** Material to process **
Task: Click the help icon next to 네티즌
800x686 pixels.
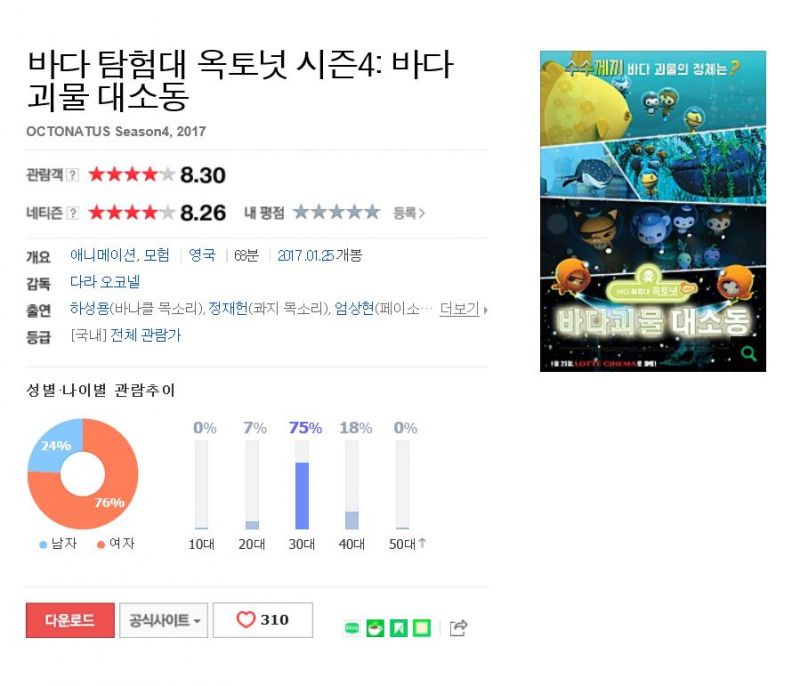Action: pyautogui.click(x=73, y=213)
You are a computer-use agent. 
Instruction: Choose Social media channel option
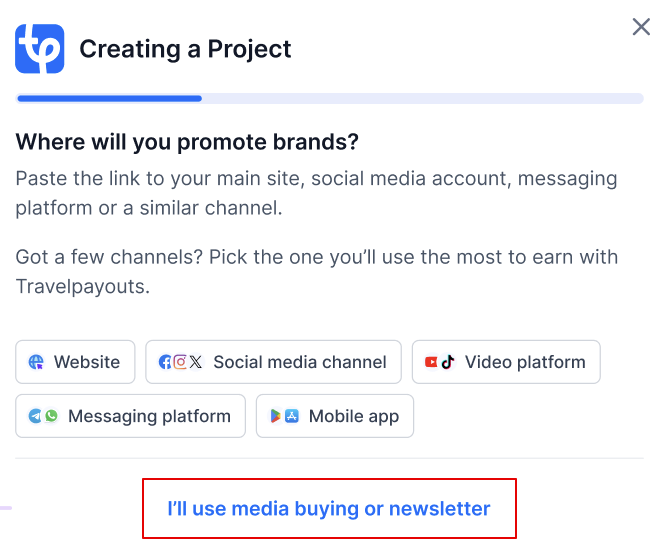[274, 362]
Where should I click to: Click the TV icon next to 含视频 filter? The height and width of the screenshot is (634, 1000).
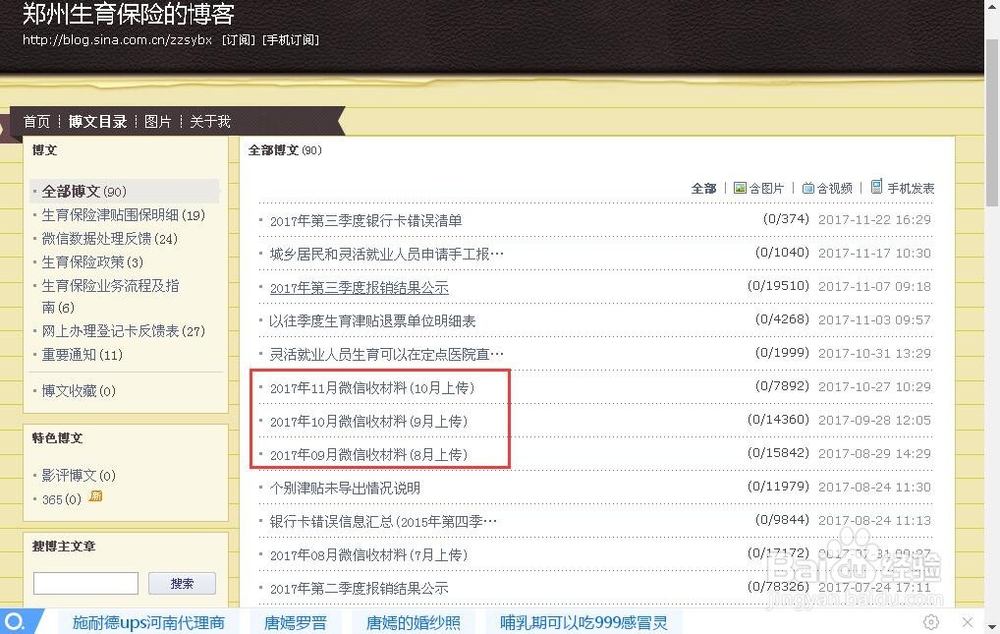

** Task objective **
When a picture appears among the entries, skip it; transcribe everything else exactly.

** Answer box **
Task: Click the help icon next to 네티즌
800x686 pixels.
Action: pyautogui.click(x=73, y=213)
You are a computer-use agent. 
Instruction: Choose Social media channel option
[274, 362]
Where should I click to: Click the TV icon next to 含视频 filter? The height and width of the screenshot is (634, 1000).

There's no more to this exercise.